Transcriptome analysis of drought-responsive genes regulated by hydrogen sulfide in wheat (Triticum aestivum L.) leaves.

Drought is an environmental factor that deeply impacts wheat yield and quality. Hydrogen sulfide (H2 S) is a known regulator of drought resistance in plants. To preliminarily elucidate the regulatory mechanisms of H2 S on drought tolerance, the effects of H2 S on drought-responsive genes were investigated by transcriptome analysis. As a result, a total of 7552 transcripts not only responded to drought stress but also exhibited differential expression relative to the polyethylene glycol (PEG) treatment (P) and the NaHS pretreatment with PEG treatment (SP). GO categories of 'transport' were especially enriched under the SP treatment and ion transport categories (especially 'iron ion transport') were more significantly enriched among up-regulated transcripts in SP versus P treatments (SP.vs.P). Indeed, a higher translocation of iron from root to shoot and iron availability in shoots was detected in SP compared to P. The KEGG pathway of 'ribosome biogenesis in eukaryotes', 'protein processing in endoplasmic reticulum', 'fatty acid degradation', and 'cyanoamino acid metabolism' was induced by H2 S under drought stress.

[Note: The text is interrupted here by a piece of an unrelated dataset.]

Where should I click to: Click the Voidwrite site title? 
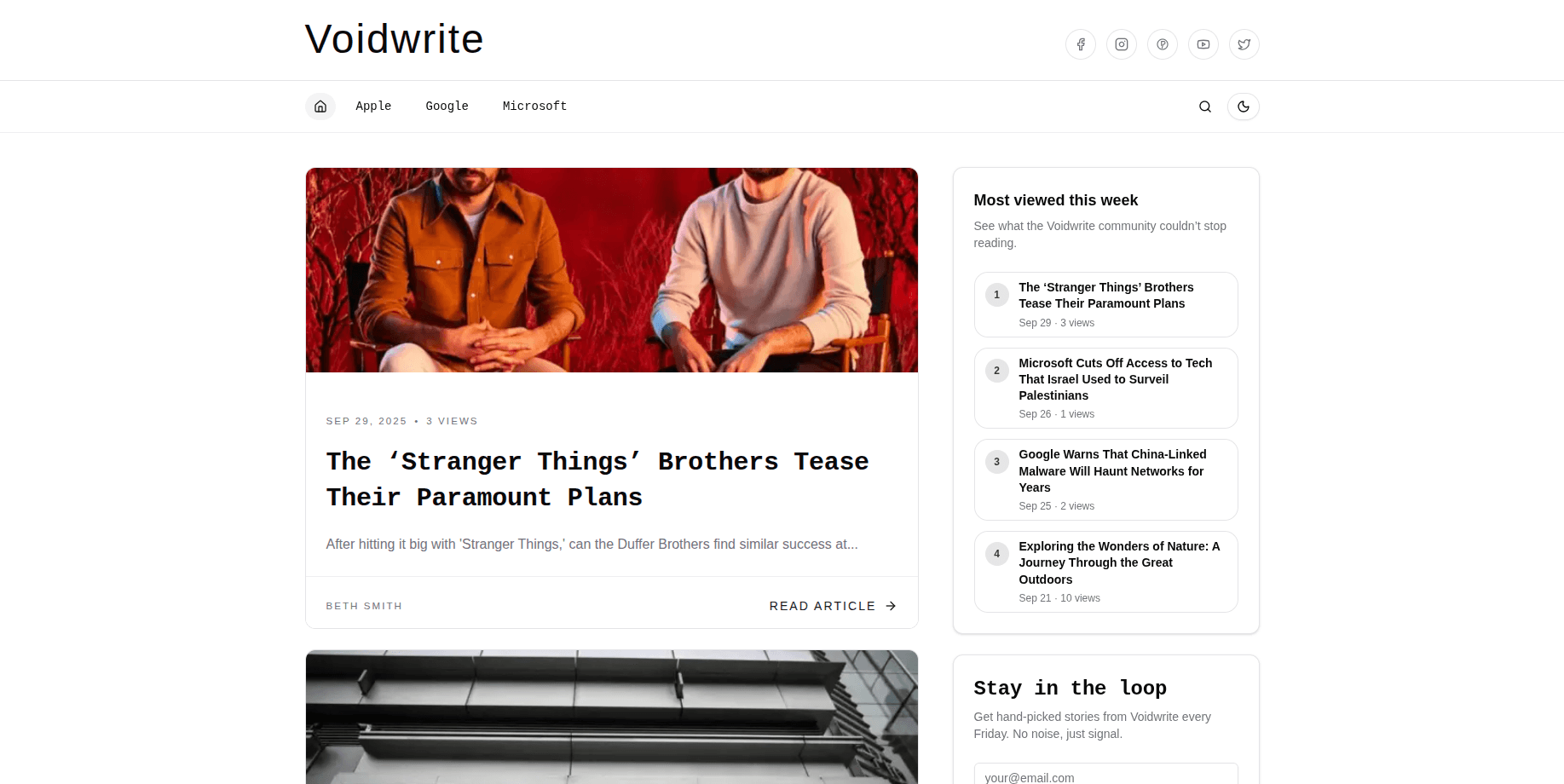pos(394,39)
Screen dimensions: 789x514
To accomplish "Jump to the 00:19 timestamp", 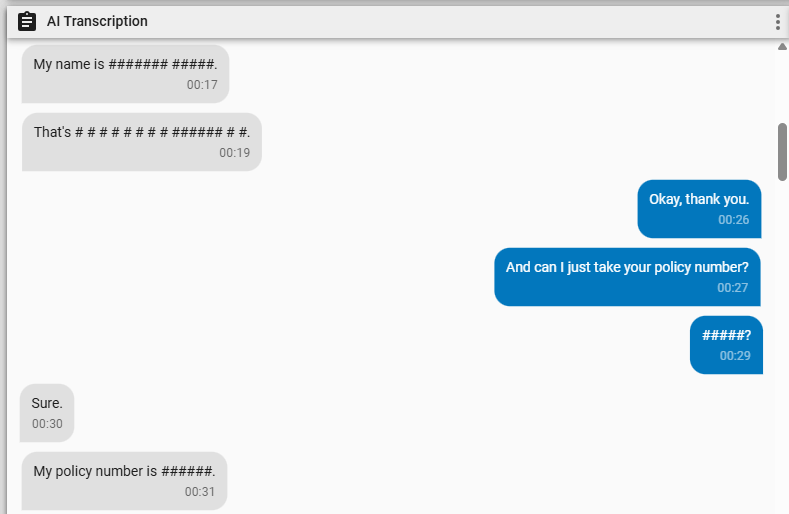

Further, H2 S was involved in plant hormones signal transduction, and drought-induced transcription factors, protein kinases, and functional genes exhibited higher expression levels under SP relative to P. Additionally, several effectors or master regulatory genes of H2 S were identified genome-wide. Summarily, these results showed that H2 S alleviated drought damage probably related to transport systems, plant hormones signal transduction, protein processing pathway, fatty acids and amino acids metabolism, which provides a guide for future experimentation to analyze hydrogen sulfide-dependent drought tolerance mechanisms in wheat.